In [49]:
# Title: Titanic- Machine Learning Through Disaster 
# Objective: Prediction of Survival on the Titanic 
# Model 1: Using a Simple Model based on Gender only

# Imports

# pandas, numpy
import pandas as pd
from pandas import Series, DataFrame
import numpy as np

# csv, matplotlib, seaborn
import csv
import matplotlib.pyplot as plt
import seaborn as sns
sns.set_style('whitegrid')
%matplotlib inline

# machine learning
from sklearn.linear_model import LogisticRegression
from sklearn.svm import SVC, LinearSVC
from sklearn.ensemble import RandomForestClassifier
from sklearn.neighbors import KNeighborsClassifier
from sklearn.naive_bayes import GaussianNB

In [55]:
# Opening the train.csv files in a dataframe (using Pandas)
train_data = pd.read_csv('Desktop/titanic/train.csv', header=0)
train_data.info()
df.head()


<class 'pandas.core.frame.DataFrame'>
RangeIndex: 891 entries, 0 to 890
Data columns (total 12 columns):
PassengerId    891 non-null int64
Survived       891 non-null int64
Pclass         891 non-null int64
Name           891 non-null object
Sex            891 non-null object
Age            714 non-null float64
SibSp          891 non-null int64
Parch          891 non-null int64
Ticket         891 non-null object
Fare           891 non-null float64
Cabin          204 non-null object
Embarked       889 non-null object
dtypes: float64(2), int64(5), object(5)
memory usage: 83.6+ KB
Out[55]:
PassengerId Survived Pclass Name Sex Age SibSp Parch Ticket Fare Cabin Embarked
0 1 0 3 Braund, Mr.
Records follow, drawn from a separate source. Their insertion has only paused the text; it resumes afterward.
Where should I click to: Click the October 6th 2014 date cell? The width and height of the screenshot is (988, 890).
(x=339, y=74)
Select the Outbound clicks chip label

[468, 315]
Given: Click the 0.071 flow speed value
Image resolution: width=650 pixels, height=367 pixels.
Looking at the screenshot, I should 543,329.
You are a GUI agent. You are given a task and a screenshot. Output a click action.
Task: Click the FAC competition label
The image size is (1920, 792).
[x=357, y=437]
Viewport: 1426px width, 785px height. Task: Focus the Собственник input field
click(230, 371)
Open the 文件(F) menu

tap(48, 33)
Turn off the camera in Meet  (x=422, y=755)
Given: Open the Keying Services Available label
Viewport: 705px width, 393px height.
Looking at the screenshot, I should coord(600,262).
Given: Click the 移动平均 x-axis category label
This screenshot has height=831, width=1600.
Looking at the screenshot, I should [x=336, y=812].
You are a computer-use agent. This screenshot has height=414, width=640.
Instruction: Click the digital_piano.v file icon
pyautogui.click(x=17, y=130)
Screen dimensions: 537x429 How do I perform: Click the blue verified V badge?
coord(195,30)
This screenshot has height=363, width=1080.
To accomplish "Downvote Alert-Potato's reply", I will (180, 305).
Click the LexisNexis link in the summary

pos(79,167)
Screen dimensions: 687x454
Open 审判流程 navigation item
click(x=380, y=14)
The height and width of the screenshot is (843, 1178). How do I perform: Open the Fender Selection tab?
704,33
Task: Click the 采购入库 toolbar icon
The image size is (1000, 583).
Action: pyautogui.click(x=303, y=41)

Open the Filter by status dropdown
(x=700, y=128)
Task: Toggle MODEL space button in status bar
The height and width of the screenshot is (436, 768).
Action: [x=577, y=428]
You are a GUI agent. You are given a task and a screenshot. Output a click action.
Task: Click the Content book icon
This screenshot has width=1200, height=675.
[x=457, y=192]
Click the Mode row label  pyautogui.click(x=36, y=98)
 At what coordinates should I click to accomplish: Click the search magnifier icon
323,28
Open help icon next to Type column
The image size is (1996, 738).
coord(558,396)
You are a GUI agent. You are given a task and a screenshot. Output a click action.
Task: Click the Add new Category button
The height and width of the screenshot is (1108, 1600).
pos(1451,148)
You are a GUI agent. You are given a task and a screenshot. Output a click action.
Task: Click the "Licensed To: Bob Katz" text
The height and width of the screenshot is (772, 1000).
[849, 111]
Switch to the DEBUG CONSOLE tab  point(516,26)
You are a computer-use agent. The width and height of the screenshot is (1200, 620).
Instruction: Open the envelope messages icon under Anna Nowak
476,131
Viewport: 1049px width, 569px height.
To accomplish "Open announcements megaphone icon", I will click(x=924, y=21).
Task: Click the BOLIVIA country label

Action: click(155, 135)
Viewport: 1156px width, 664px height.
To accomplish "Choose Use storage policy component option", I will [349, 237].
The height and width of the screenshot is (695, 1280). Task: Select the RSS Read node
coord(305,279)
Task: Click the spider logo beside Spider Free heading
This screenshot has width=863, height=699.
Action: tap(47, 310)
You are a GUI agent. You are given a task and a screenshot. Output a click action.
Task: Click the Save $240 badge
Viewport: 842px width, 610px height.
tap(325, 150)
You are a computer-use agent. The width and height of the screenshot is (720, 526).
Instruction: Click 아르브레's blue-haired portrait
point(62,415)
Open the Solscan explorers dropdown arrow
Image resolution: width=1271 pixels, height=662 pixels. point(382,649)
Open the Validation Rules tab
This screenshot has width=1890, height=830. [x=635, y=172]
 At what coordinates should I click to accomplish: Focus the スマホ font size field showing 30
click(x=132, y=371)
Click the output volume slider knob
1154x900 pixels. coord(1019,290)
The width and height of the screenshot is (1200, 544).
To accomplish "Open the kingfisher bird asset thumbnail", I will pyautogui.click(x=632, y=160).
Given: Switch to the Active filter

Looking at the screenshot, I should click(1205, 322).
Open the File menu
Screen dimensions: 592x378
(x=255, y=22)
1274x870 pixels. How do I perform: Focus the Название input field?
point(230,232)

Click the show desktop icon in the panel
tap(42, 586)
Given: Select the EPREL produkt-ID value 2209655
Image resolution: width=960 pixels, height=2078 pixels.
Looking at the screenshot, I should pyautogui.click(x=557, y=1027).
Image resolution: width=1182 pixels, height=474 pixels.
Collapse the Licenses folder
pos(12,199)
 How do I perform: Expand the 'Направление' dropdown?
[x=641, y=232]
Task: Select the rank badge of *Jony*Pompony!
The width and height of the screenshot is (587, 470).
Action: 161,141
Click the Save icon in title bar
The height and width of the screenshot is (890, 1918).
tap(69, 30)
Owen Harris male 22.0 1 0 A/5 21171 7.2500 NaN S
1 2 1 1 Cumings, Mrs. John Bradley (Florence Briggs Th... female 38.0 1 0 PC 17599 71.2833 C85 C
2 3 1 3 Heikkinen, Miss. Laina female 26.0 0 0 STON/O2. 3101282 7.9250 NaN S
3 4 1 1 Futrelle, Mrs. Jacques Heath (Lily May Peel) female 35.0 1 0 113803 53.1000 C123 S
4 5 0 3 Allen, Mr. William Henry male 35.0 0 0 373450 8.0500 NaN S

In [53]:
# Converting dataframe to a Matrix format for usage
data= train_data.as_matrix()
print data


[[1 0 3 ..., 7.25 nan 'S']
 [2 1 1 ..., 71.2833 'C85' 'C']
 [3 1 3 ..., 7.925 nan 'S']
 ..., 
 [889 0 3 ..., 23.45 nan 'S']
 [890 1 1 ..., 30.0 'C148' 'C']
 [891 0 3 ..., 7.75 nan 'Q']]

In [5]:
# Opening up train.csv file in a python object
training_file = open('Desktop/titanic/train.csv','rb')
training_data = csv.reader(training_file)
header = training_data.next()

# Adding training_data to a list
data=[]
for row in training_data:
    data.append(row)
data = np.array(data)
print data


[['1' '0' '3' ..., '7.25' '' 'S']
 ['2' '1' '1' ..., '71.2833' 'C85' 'C']
 ['3' '1' '3' ..., '7.925' '' 'S']
 ..., 
 ['889' '0' '3' ..., '23.45' '' 'S']
 ['890' '1' '1' ..., '30' 'C148' 'C']
 ['891' '0' '3' ..., '7.75' '' 'Q']]

In [18]:
# Determining the proportions of surviving passengers using available data in train.csv
number_passengers = np.size(data[0::,1].astype(np.float))
number_survived = np.sum(data[0::,1].astype(np.float))
proportion_survivors = number_survived / number_passengers
print "Number of Passengers onboard : %s " % number_passengers
print "Survived Passengers : %s " % number_survived
print "Proportion of Passengers Survived : %s " % proportion_survivors


Number of Passengers onboard : 891 
Survived Passengers : 342.0 
Proportion of Passengers Survived : 0.383838383838 

In [19]:
# Classification of available data based on Gender
women_only_stats = data[0::,4] == "female"
men_only_stats = data[0::,4] == "male"

# Figures of total men and women survivors separately
women_onboard = data[women_only_stats,1].astype(np.float)
men_onboard = data[men_only_stats,1].astype(np.float)
print "No. of Women Survived : %s / %s" % (np.sum(women_onboard), np.size(women_onboard))
print "No. of Men Survived : %s / %s" % (np.sum(men_onboard), np.size(men_onboard))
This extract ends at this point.